= Adrienne Munich =

Adrienne Auslander Munich is an American professor emerita of English literature. She is known for her books about the Victorian era including Andromeda's Chains and Queen Victoria's Secrets.

==Biography==
Adrienne Munich was born on 13 March 1939 in Michigan. She was educated at the University of Michigan and Brandeis University where she earned her B.A. in comparative literature. She took a MAT teaching degree at Yale University, teaching for a while at the University of Kentucky. She gained her Ph.D. in 1976 at the Graduate Center of the City University of New York.

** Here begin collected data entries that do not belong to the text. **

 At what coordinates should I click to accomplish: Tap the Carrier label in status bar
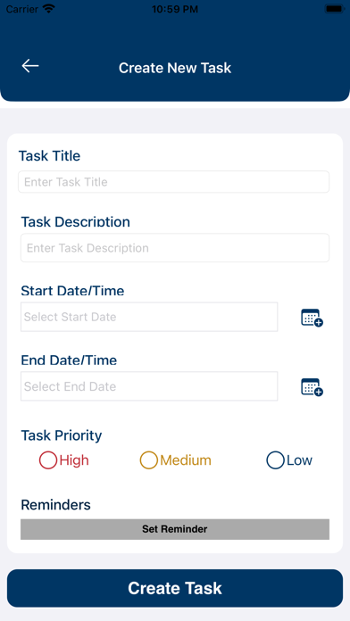(22, 9)
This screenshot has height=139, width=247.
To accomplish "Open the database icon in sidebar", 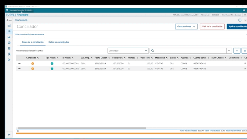I will [9, 48].
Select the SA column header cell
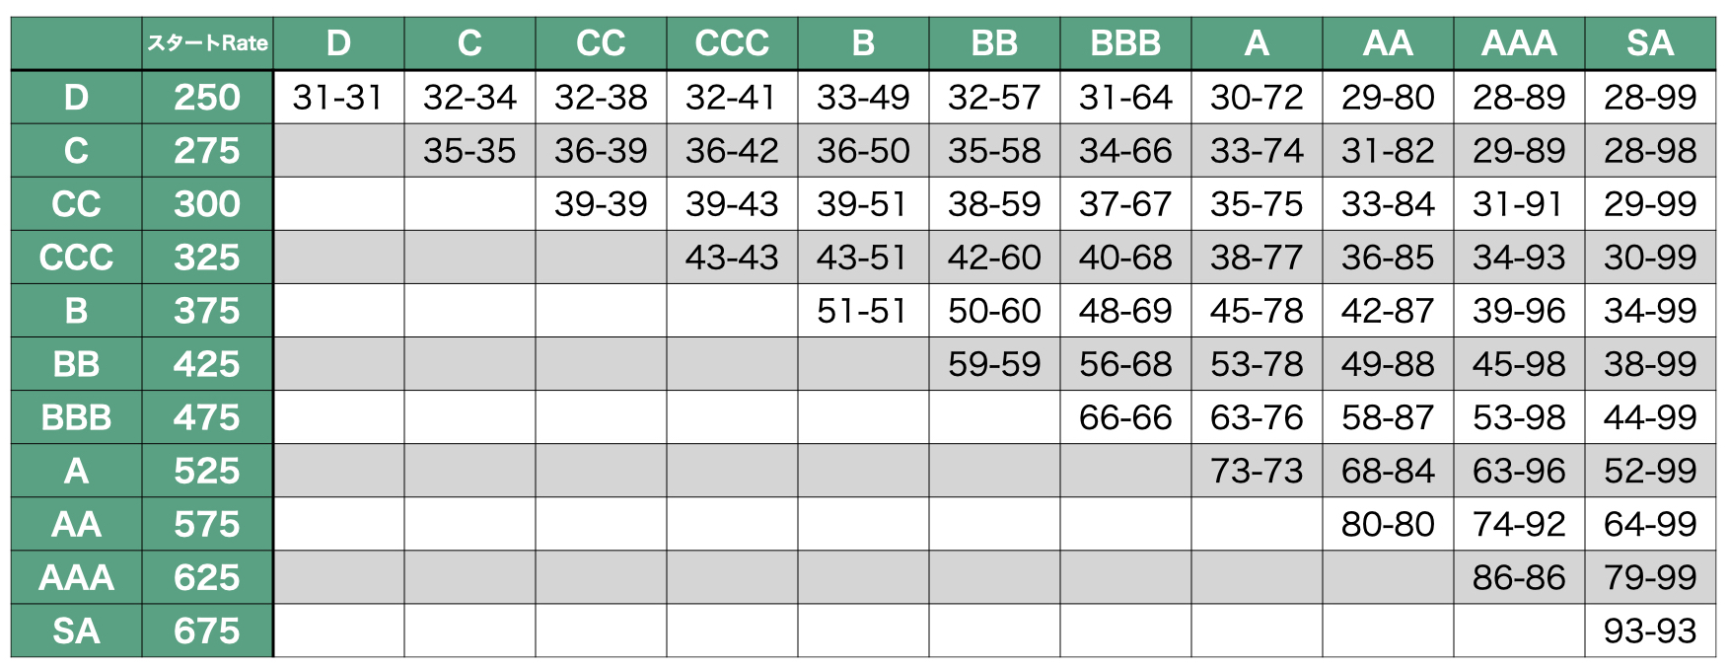This screenshot has height=668, width=1728. pos(1649,43)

She was a professor of English at Stony Brook University. She is an editor of the Victorian Literature and Culture journal. She states that feminism enabled her to write about Victorian figures like Elizabeth Barrett Browning.

==Reception==
Lynn Alexander writes that Andromeda's Chains examines how artists and authors in the Victorian era and earlier made use of the myth of Andromeda. She found the treatment repetitive with a similar story for each artist. She states that Munich argues that attitudes to the myth shifted in the Victorian era, making Andromeda more passive "from a fear of female vitalism" and "sentimentalisation of marriage".

Barbara Garlick, reviewing Queen Victoria's Secrets, writes that Munich has written a lively and extended treatment of the centrality of Victoria's image in her era, calling the book "intriguing and entertaining".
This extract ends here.